The surveillance team assigned to Reagan went on high alert. Wil said he half-expected the man to bolt. I wasn’t that worried about it. In two more days, he had the chance to stand up in front of the cream of Irish society and accept an honor. The corporate aristocracy might normally look down on him, but in his mind, I was sure he felt the award elevated him to their level. He wouldn’t miss the chance.
It did worry me that we didn’t have a single reported sighting of Gavin O’Bannon. That evening, Wil had a conference call with his subordinates in North America, so I took a stroll.
O’Bannon’s townhouse appeared as deserted as the first time I’d seen it. Bypassing the alarm, I entered and browsed through the place. Still no food in the refrigerator or any dirty laundry. But when I checked the gun safe, two of the pistols and the sniper rifle were gone. The missing rifle told me that he had plans. The chances of me using the Suri persona for anything plummeted past zero.

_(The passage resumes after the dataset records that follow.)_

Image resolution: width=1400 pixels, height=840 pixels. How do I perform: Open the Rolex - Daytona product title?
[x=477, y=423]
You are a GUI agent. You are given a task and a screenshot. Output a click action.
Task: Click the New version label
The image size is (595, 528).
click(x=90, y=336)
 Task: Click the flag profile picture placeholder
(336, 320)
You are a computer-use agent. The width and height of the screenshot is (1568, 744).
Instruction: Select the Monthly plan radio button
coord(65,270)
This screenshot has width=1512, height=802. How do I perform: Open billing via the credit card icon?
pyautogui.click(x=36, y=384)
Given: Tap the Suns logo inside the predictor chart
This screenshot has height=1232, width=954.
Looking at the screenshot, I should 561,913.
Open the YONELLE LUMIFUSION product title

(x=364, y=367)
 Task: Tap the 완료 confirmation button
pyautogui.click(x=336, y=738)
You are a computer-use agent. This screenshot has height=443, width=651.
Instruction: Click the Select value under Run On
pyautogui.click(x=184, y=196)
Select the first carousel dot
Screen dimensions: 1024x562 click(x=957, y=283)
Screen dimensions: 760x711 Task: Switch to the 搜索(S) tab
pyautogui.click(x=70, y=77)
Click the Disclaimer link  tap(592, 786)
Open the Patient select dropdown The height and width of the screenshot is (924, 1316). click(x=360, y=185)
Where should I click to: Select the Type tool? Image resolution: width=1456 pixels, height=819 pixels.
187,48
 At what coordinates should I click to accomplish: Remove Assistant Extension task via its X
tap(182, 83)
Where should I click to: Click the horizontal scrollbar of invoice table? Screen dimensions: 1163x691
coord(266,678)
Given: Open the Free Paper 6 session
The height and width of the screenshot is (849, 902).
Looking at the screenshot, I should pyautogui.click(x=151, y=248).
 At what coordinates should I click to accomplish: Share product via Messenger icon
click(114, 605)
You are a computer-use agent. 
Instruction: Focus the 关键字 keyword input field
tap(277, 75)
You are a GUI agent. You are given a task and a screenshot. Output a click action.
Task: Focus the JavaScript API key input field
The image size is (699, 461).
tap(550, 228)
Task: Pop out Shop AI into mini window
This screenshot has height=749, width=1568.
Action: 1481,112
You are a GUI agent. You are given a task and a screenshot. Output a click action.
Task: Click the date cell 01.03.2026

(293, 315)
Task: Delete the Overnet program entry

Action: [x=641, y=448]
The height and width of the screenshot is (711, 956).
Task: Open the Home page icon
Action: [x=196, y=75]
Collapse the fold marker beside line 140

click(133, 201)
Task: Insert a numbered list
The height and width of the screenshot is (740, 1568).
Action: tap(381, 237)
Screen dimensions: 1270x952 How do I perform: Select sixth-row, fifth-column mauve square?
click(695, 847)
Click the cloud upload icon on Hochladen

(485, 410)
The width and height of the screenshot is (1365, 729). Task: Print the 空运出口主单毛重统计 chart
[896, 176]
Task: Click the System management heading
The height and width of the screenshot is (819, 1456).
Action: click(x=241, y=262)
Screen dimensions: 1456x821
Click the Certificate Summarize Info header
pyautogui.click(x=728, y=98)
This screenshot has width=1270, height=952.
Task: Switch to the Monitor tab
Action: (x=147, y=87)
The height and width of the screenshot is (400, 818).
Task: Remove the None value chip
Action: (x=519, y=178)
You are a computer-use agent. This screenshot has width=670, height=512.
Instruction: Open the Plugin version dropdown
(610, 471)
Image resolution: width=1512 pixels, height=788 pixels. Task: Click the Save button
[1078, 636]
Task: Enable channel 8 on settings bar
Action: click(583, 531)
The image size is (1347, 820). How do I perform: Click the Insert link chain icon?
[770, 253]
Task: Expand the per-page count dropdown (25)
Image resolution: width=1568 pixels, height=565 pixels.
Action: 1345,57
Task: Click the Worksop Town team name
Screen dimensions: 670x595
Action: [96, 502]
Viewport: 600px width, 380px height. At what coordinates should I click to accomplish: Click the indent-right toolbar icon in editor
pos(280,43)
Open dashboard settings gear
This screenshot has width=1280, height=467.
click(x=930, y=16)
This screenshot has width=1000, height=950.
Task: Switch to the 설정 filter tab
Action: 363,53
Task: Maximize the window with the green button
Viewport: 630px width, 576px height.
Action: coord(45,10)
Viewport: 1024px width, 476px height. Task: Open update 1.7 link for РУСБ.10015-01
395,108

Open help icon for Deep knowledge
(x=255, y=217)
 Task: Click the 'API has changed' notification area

The investigation inside the Chamber ramped up to full-blown witch-hunt status. Everyone who might have spoken to anyone who knew about Kieran was interrogated in the presence of someone who was described to me as an empath-telepath.
I stayed as far away from the woman as I possibly could.
It turned out that one of the maids was sweet on a handsome young security guard and told him about the beautiful redhead hidden away on the fifteenth floor. He, in turn, told his buddy over a drink at the pub.
When Chamber security searched for the buddy, they didn’t find him either at his home or work addresses. The guard was arrested for the security breach. The maid was sacked from her job, which was a type of prison sentence in itself. The chances she would ever find another corporate job with healthcare and other benefits were very slim. I knew she would probably lose her place to live, and the only jobs open to her would be those offered by independent businesses, paid hourly, with no benefits or protections at all.
Such personnel actions were always very public. The corporations, and especially the Chamber of Commerce, wanted employees to understand what complete loyalty meant.
“What’s going to happen to him?” I asked Wil concerning the security guard.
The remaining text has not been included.